#### INSTRUCTION:
Copy each line of the records below that contains the string "This". Case counts.

#### DATA FOR THE TASK:
* BEGIN *
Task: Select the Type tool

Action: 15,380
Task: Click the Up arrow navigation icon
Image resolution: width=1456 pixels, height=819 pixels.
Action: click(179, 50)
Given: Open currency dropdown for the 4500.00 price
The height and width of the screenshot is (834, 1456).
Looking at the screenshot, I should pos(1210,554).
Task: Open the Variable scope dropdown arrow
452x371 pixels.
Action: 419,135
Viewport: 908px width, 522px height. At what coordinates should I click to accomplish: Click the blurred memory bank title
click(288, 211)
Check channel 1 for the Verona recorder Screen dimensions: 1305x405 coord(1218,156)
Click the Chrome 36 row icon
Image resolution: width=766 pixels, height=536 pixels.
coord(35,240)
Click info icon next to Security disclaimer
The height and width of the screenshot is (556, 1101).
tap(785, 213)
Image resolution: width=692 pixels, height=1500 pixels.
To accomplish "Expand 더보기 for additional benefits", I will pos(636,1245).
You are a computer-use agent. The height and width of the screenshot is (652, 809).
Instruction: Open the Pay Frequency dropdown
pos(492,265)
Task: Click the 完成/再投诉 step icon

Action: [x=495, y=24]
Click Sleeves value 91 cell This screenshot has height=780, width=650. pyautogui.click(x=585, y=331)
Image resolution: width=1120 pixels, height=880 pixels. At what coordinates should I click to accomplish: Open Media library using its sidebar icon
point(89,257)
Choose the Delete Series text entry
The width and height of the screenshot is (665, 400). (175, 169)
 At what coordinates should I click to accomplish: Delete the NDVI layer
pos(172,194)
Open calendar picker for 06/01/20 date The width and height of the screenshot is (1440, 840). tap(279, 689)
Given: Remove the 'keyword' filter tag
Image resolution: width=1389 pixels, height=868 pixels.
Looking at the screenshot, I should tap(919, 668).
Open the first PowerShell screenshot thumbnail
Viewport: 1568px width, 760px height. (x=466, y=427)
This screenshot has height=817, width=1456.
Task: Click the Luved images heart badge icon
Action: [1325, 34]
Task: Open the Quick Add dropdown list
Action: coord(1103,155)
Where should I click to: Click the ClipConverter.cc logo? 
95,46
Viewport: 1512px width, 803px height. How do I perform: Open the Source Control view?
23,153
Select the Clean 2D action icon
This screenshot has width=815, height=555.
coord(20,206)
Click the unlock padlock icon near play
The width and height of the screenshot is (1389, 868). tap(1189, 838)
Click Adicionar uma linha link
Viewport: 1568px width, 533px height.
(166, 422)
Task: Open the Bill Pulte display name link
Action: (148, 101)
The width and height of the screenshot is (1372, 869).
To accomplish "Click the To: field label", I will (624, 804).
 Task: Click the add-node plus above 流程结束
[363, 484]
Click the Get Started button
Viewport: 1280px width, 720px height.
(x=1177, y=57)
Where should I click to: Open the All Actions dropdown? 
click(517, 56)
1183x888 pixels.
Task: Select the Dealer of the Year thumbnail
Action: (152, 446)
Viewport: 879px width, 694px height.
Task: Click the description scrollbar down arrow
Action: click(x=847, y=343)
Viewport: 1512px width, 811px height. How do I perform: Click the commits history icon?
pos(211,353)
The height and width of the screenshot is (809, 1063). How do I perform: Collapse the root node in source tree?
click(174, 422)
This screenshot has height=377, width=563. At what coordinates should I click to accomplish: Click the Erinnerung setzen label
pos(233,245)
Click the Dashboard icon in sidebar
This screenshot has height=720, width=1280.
* END *
#### FINISHED EXERCISE:
Click Sleeves value 91 cell This screenshot has height=780, width=650. pyautogui.click(x=585, y=331)
This screenshot has height=817, width=1456.
This screenshot has width=815, height=555.
This screenshot has height=377, width=563. At what coordinates should I click to accomplish: Click the Erinnerung setzen label
This screenshot has height=720, width=1280.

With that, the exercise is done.